Peloux se gratta une nouvelle fois le menton.

— Là, j’ai à nouveau du mal à vous suivre.
— Tu devrais te raser plus soigneusement le matin, jeta Martigny. Ça fait scratch-scratch.
— Désolé.
— Ou alors, tu te grattes autre chose que le menton, que ça ne fasse pas scratch-scratch. Évite les couilles, s’il te plaît. Et ne te gratte pas le crâne non plus, j’ai pas envie de trouver des pellicules sur mes sièges.
— Vous êtes dur, patron.
— Je suis juste. Retiens ça, petit. Et maintenant, revenons à ce qui nous occupe.

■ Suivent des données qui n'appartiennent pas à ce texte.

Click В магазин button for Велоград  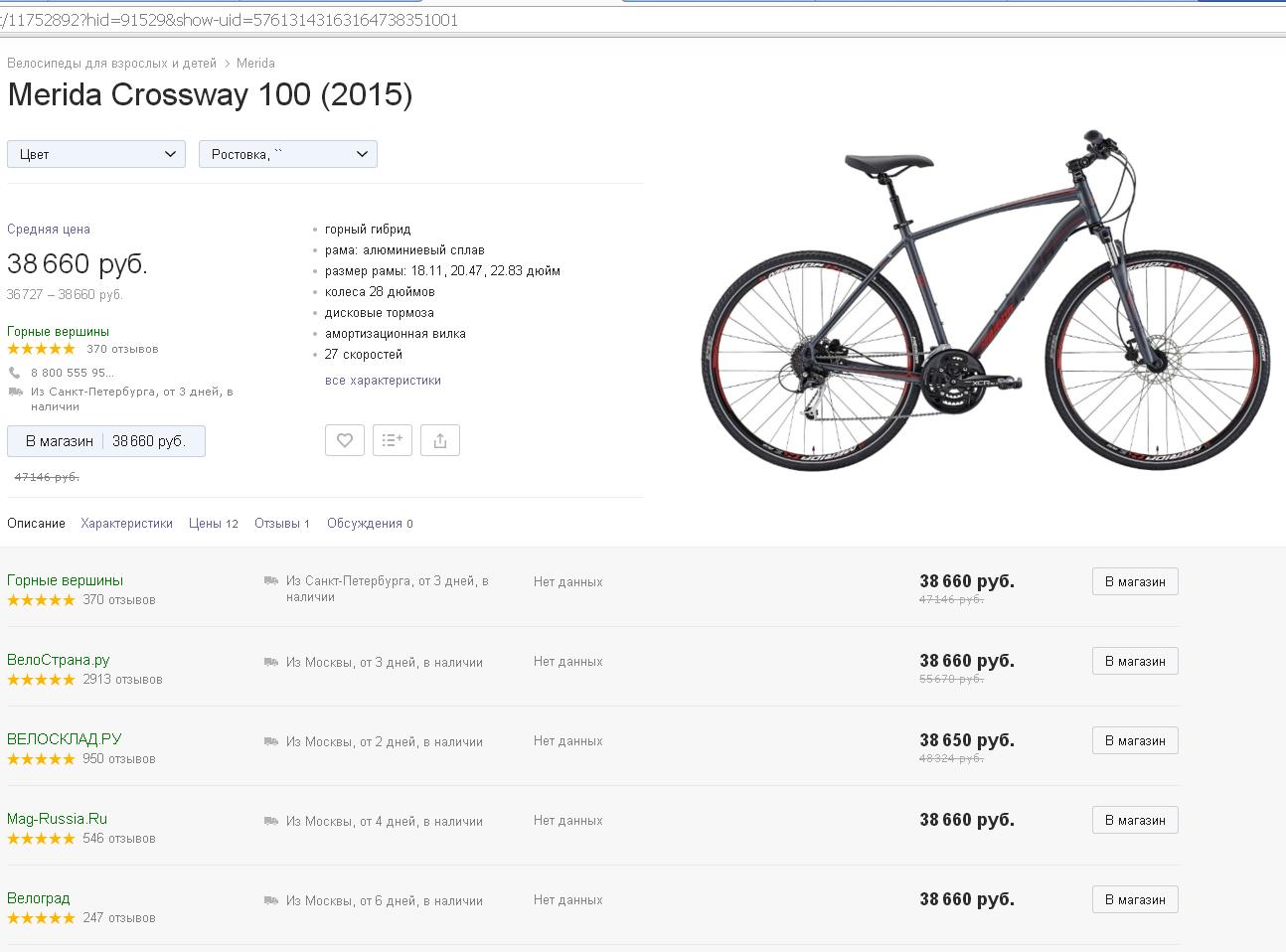1135,899
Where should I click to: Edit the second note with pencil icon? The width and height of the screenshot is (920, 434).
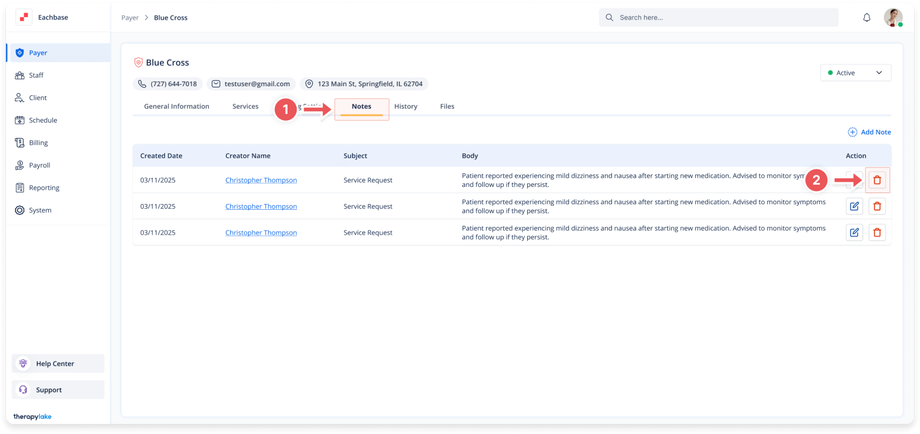coord(855,206)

Si les gaillards n’ont pas trouvé quelque chose de crédible à nous faire gober, c’est peut-être qu’ils manquent d’imagination.
— Peut-être, mais pour sortir ces cornichonneries, il en faut quand même, de l'imagination !
— Voilà. C'est ça qui cloche. C'est trop farfelu pour être de la pure invention ! Par contre, si on part du principe que tout est faux, il nous arrive un paquet d'interrogations. Tu as vu toi-même dans quel état ils sont. Ils ont dû en baver ! Alors ? T’as pas des questions ?

Peloux leva la main pour se gratter le menton, mais se ravisa.

— Comment ils ont fait pour se mettre dans cet état ? risqua l’adjoint.
— Mais encore ?
— Ben… Je me demande où ils ont été se fourrer pour en arriver là !
— Exactement ! N’oublie pas que Mirko a disparu dans le glissement de terrain, il y a de cela plus d’un an et demi ! Quant aux autres, ça fait pas loin d’un an qu’ils manquent à l’appel ! Alors, ils étaient où, pendant tout ce temps ? Planqués dans une cave obscure ? Certainement pas : ils ont des couleurs. On voit qu’ils ont vécu au grand air. Et à la crasse qu’ils trimbalaient avec eux, ils ne rentraient sûrement pas d’un séjour all in aux îles !
— Alors, ce serait vrai ?
— Va savoir ! Et les fringues de Mirko ? Et son arc ? C’est pas bizarre, tout ça ?
— J’en conviens.

Martigny engagea le petit 4x4 sur la départementale.

— Alors, leur histoire de trou qui mène à la préhistoire, c’est peut-être pas aussi farfelu que ça en a l’air.
— Le trou en question a été visité et c’est rien qu’un trou, d’après le rapport des gendarmes.
— Il paraît. Mais c’est comme pour le schnaps. Je préfère vérifier ça moi-même.
— Vous allez jouer au spéléo, chef ?
— Rectification, Grégoire : je préfère FAIRE vérifier ça moi-même.

Peloux déglutit.

— Vous n’allez pas m’envoyer en exploration dans ce trou, chef ? Je suis claustrophobe, ne l’oubliez pas.
— Comment j’aurais pu oublier ça ? Tu ne me l’as jamais dit !
— Mince, alors !
— T’en fais pas. J’ai prévu un coup de main.
— Ah !

Mais Martigny n’en dit pas plus. La route devenait sinueuse et il avait fort à faire pour maintenir la Suzuki dans la trajectoire. Il ralentit l’allure et enclencha la traction intégrale.

— Je me demande si le marchand de pneus ne s’est pas foutu de ma gueule, grommela‑t‑il.